— Start of SUPPLIED ENTRIES —

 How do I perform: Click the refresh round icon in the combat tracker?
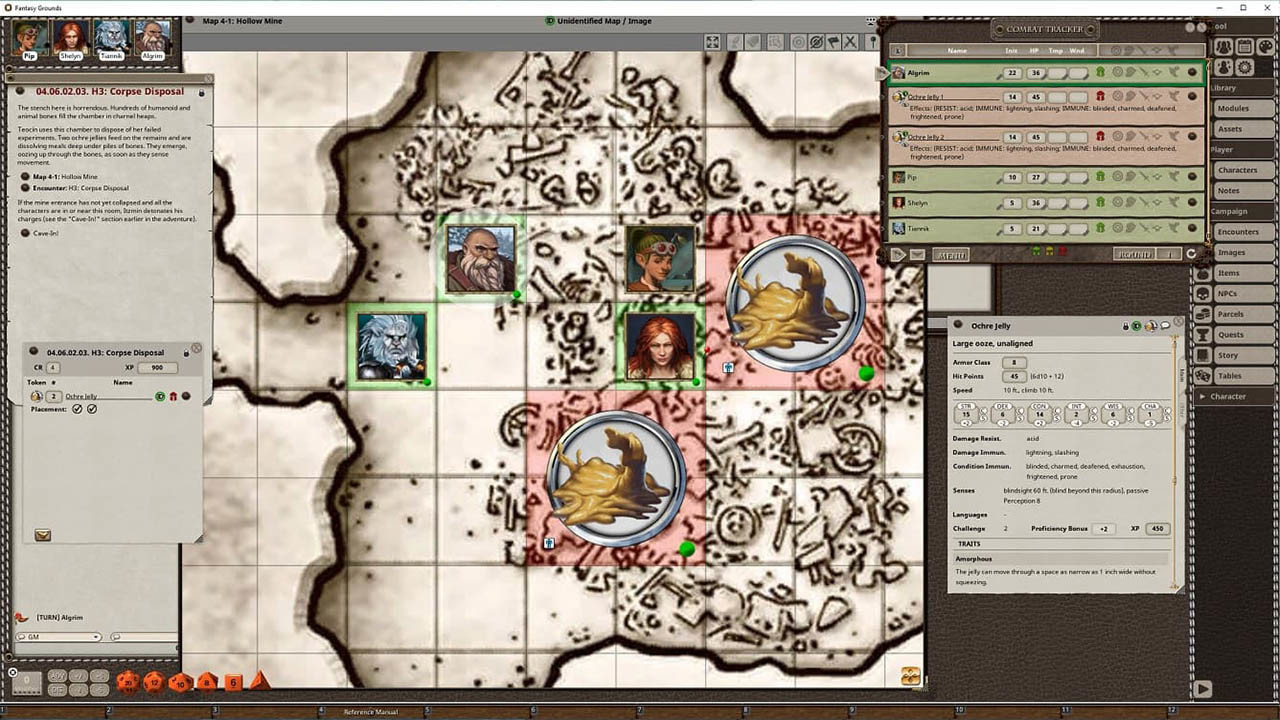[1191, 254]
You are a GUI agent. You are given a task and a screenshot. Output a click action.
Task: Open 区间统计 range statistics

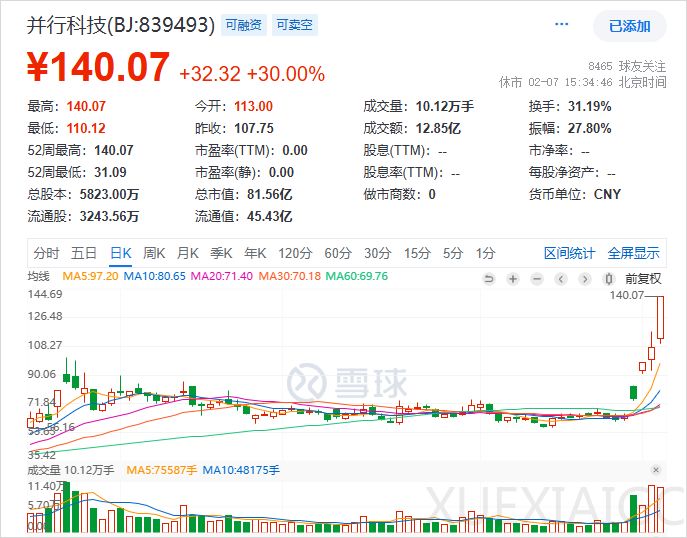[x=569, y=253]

— End of SUPPLIED ENTRIES —

DIRECTION –
Can you rewrite the data above with "combat tracker" changed to "initiative tracker", keeping everything else the same and omitting the pictures?

SOLUTION TO THIS PROBLEM –
 How do I perform: Click the refresh round icon in the initiative tracker?
[1191, 254]
You are a GUI agent. You are given a task and a screenshot. Output a click action.
Task: Open 区间统计 range statistics

[x=569, y=253]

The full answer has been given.